Bonds has deserved every one of the seven MVP awards he’s won. He has even deserved awards he didn’t win; had things played out slightly differently, this would be his ninth award. Had he not been robbed in 1991, when Terry Pendleton was inexplicably awarded the NL MVP, this would mark the second time he’d won four MVPs in a row. Had he not been robbed in 2000, when his teammate Jeff Kent took home the award, this would be his fifth in a row.
While many of Bonds’s achievements are unprecedented, the achievement of being the best player in the league this consistently is not. By my reckoning, Willie Mays was indisputably the most valuable player in the league 11 times; the same was true of Mickey Mantle, Ted Williams, and Stan Musial nine times, and of Babe Ruth seven times. (This of course doesn’t take the military service of Mays, Williams, and Musial into account.) Musial and Mantle won three MVPs each, Mays and Williams two, and Ruth none after 1923.
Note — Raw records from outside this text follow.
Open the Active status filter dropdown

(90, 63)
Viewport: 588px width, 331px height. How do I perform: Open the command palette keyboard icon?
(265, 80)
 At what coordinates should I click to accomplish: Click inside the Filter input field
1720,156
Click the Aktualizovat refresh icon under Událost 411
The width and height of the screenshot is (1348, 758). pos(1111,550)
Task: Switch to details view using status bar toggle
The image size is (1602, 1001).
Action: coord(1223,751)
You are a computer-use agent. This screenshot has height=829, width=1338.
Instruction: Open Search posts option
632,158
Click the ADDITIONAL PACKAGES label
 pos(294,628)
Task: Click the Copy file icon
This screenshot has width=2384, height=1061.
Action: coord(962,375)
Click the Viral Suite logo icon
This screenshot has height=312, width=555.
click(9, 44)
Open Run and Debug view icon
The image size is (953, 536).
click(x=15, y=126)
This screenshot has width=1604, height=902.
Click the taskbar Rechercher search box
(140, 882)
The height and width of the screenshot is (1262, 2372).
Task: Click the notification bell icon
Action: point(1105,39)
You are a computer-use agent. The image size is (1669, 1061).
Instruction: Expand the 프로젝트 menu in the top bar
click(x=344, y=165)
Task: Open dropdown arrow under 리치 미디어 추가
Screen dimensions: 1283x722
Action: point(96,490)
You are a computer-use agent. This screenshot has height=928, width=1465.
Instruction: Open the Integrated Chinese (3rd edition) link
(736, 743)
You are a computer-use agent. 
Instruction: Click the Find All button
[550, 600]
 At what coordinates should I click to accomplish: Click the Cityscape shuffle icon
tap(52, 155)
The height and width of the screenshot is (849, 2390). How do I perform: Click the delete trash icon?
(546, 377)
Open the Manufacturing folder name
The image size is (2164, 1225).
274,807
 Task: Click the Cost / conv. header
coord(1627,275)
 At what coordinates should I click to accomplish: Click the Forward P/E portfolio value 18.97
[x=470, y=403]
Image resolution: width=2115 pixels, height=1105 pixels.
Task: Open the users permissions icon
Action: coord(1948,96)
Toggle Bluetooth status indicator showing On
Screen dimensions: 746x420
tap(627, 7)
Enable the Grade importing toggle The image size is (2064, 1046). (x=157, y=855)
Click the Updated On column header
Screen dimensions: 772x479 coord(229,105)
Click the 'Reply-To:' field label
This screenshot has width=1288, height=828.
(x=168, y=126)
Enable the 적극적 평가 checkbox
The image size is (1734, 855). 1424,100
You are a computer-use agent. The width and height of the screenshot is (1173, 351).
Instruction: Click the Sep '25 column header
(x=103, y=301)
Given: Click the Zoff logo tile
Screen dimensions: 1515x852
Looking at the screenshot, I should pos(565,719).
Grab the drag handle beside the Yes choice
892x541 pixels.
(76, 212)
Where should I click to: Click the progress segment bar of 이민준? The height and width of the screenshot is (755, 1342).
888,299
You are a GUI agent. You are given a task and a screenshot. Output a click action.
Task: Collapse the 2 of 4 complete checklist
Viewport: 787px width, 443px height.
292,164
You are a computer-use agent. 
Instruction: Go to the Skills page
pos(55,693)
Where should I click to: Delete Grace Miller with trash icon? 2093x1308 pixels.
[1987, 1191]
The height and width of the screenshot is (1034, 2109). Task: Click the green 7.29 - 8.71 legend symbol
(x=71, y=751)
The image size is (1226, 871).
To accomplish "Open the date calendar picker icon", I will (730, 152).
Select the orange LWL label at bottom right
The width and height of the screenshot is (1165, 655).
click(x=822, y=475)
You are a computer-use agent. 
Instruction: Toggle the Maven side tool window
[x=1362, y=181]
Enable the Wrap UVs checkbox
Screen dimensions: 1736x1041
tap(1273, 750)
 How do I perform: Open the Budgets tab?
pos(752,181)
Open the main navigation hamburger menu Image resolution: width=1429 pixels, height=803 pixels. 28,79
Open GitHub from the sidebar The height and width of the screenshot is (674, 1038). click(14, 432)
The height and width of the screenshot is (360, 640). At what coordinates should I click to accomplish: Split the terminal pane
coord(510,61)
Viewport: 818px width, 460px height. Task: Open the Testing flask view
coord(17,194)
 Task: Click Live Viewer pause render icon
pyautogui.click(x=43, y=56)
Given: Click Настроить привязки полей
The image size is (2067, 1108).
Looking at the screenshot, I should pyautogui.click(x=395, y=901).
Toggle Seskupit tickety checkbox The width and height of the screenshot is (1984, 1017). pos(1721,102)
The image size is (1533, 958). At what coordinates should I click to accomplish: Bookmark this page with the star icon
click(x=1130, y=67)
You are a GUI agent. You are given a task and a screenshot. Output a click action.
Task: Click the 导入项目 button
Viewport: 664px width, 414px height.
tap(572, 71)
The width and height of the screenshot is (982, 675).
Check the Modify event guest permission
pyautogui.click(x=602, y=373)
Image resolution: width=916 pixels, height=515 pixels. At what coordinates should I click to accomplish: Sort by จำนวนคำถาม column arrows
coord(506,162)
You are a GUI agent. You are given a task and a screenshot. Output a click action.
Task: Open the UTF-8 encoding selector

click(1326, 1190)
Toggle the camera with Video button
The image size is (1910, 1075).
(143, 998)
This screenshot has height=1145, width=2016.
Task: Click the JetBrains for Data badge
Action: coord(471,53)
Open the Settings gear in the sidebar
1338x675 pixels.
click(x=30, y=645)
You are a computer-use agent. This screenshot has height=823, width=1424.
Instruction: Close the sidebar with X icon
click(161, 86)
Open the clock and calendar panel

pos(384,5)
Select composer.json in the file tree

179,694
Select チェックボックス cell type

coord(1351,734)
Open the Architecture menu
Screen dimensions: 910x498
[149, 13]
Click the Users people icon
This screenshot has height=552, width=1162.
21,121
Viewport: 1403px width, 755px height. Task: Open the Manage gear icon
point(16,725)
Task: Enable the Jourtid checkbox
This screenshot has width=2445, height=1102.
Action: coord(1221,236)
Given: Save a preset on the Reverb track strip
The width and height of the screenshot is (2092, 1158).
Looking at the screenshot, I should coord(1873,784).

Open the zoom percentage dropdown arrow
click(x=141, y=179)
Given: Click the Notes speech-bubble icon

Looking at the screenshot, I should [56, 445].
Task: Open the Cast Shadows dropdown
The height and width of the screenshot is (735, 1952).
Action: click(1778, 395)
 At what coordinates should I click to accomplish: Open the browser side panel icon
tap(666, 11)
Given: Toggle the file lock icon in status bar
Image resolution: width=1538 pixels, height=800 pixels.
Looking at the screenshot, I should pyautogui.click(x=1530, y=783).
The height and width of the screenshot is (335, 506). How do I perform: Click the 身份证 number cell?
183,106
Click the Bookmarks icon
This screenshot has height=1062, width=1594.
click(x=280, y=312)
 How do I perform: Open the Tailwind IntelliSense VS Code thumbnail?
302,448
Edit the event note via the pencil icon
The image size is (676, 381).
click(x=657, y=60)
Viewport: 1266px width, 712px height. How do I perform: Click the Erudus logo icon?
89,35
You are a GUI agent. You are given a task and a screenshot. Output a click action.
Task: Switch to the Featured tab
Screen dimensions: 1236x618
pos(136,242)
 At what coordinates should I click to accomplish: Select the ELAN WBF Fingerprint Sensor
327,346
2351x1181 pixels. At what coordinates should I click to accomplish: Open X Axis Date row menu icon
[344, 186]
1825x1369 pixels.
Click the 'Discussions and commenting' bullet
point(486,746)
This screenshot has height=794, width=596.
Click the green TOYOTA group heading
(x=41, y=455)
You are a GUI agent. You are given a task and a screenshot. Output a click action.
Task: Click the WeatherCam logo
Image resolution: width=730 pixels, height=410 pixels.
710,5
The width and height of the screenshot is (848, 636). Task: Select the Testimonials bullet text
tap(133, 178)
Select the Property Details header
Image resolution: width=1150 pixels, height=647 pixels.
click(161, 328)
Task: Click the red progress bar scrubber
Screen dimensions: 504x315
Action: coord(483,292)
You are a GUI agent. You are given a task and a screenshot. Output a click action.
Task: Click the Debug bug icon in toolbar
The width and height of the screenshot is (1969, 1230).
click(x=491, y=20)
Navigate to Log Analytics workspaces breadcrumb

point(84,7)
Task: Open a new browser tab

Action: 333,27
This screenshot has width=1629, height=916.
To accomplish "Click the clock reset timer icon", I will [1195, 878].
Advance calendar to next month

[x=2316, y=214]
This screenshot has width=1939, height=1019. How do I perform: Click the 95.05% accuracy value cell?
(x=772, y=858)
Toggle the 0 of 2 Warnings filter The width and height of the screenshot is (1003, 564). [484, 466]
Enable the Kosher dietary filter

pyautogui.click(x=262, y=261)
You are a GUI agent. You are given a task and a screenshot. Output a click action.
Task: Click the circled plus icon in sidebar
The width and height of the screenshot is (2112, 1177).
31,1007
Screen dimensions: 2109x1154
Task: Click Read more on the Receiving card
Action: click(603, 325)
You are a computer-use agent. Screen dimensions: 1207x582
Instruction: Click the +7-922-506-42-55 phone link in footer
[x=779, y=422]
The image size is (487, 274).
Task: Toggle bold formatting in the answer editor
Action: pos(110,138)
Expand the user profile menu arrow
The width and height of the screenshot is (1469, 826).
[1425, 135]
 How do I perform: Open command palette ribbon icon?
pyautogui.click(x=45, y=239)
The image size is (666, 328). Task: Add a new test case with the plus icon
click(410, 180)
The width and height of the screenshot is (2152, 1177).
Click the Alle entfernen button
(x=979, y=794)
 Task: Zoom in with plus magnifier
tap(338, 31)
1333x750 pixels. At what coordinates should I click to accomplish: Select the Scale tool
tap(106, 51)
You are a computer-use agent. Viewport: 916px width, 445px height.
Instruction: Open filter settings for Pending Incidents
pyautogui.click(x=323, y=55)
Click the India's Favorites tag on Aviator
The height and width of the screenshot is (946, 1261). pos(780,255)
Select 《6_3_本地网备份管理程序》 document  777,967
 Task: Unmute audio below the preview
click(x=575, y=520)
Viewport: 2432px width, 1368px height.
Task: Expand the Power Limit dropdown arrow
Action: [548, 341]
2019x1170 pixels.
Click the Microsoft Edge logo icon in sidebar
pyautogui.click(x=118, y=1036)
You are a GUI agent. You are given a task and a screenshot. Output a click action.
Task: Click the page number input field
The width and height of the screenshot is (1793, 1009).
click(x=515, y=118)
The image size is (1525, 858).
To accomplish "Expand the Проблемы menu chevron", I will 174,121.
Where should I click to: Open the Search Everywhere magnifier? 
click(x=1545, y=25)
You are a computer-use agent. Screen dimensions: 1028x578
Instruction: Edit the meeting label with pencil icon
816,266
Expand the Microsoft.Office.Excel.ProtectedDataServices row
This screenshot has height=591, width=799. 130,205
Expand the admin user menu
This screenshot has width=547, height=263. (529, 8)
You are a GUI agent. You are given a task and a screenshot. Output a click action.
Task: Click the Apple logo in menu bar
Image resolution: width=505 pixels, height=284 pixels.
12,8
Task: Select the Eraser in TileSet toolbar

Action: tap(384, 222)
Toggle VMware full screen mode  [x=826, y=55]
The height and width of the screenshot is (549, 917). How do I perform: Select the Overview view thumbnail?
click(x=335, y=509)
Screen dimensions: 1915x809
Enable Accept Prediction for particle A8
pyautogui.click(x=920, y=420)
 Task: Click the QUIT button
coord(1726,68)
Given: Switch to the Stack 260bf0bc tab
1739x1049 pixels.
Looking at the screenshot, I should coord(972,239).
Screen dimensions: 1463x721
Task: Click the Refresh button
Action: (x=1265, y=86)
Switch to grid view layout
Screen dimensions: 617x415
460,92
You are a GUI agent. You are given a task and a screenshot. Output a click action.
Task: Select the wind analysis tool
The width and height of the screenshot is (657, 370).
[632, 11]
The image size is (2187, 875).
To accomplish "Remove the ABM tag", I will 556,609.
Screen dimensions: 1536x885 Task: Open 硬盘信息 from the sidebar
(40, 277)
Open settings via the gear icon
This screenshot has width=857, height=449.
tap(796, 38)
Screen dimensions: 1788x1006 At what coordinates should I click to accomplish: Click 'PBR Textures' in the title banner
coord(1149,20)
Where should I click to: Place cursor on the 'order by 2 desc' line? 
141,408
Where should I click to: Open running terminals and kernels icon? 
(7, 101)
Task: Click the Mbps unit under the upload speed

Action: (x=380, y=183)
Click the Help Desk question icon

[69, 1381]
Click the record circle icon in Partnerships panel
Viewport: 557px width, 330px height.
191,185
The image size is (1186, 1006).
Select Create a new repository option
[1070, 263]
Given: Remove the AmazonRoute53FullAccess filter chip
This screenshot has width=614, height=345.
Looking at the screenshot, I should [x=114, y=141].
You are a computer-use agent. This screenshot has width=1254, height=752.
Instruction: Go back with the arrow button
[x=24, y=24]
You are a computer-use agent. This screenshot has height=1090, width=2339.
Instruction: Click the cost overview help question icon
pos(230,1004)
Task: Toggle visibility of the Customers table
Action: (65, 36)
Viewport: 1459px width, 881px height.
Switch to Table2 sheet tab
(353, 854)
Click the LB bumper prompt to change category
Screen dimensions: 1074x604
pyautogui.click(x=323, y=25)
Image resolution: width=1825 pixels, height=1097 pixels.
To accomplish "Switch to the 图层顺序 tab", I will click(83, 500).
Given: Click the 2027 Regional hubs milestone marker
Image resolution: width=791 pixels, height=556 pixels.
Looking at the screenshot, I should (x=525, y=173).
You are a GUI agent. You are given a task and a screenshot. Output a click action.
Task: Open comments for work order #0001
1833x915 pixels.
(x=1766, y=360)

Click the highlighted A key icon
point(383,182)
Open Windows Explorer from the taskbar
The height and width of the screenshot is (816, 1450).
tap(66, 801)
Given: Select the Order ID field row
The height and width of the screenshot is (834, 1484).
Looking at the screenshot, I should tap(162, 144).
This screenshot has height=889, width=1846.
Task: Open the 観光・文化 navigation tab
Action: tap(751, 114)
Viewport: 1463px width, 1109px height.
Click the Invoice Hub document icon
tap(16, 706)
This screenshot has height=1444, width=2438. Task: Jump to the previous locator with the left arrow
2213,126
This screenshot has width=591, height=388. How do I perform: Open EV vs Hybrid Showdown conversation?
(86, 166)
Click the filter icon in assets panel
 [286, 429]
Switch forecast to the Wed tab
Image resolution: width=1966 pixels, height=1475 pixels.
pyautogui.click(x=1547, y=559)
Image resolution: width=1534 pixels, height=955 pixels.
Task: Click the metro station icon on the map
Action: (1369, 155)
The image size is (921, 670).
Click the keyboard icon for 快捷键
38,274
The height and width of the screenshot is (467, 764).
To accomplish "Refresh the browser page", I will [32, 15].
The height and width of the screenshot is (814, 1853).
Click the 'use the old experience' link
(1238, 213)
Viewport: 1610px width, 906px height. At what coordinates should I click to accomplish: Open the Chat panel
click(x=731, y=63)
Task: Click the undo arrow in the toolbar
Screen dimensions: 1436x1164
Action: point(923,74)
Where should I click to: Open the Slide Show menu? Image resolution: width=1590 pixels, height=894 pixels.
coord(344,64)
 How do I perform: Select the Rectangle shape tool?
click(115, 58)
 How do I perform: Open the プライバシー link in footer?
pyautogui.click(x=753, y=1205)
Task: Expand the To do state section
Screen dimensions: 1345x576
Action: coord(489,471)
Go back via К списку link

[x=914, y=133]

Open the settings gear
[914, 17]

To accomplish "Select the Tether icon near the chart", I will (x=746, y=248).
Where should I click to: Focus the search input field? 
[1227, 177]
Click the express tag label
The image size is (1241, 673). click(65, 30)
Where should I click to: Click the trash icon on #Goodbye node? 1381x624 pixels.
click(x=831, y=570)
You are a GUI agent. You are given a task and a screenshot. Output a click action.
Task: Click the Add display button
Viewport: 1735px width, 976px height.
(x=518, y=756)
Bonds is probably the best player who’s ever lived. But does he deserve as many MVP awards as Mantle, Mays, and Williams combined?
The answer is, of course, conditional. In a literal sense, he deserves more than he has won, and the only problem is that his predecessors were insufficiently honored, denied their just appreciation by a common belief that there was something wrong with giving the award to the same player every year.
When writers refused to award the MVP to Mays or Mantle or Musial year after year despite their being obviously the best player in the league, they were making two statements. The first was that the accolades should be spread around a bit, and I would suspect that anyone who voted for Beltre or Pujols was motivated by the same belief. This is slightly ridiculous – it isn’t the “Most Valuable Player Who Isn’t The Best In The League Every Year” award.
In the longer view, though, the unwritten rule against awarding anyone, no matter how deserving, more than three MVP awards arose in large part from a belief that greatness speaks for itself and that an award need not point out what is self-evidently true. Mays won only two MVP awards – fewer than Roy Campanella – not because anyone was unaware that he was the best in the National League every year, but because the award was in some ways unworthy of him. He was so revered that to actually vote him the award was unnecessary: What would have been proved by it?
It is a measure of Bonds’s greatness that he has overcome this decades-old tradition. It is also, a bit perversely, a measure of how little respect there is for his greatness that it is pointed to at every opportunity, as if the world would otherwise miss it.
Bonds exemplifies athletic excellence, consistency, and the spirit of winning play every bit as much as Mays, Musial, or Mantle, but he has never meant quite what they meant, either to the game or to his times. Given the history of the MVP award, Bonds’s seventh honor is a fitting indictment of a game that has been so busy denigrating him for nearly 20 years that it has yet to absorb what he has done.
This is exactly what happened to the man who was, before Bonds, the greatest hitter to ever live. Like Ted Williams, Bonds has spent so much of his career as the object of absurd assaults on his character and his skill that his achievements, despite all the accolades, have been neglected and obscured. We can only hope that once enough time has passed, Bonds will take Williams’s place as an icon of American individualism and relentlessness; it’s a legacy worthy of him.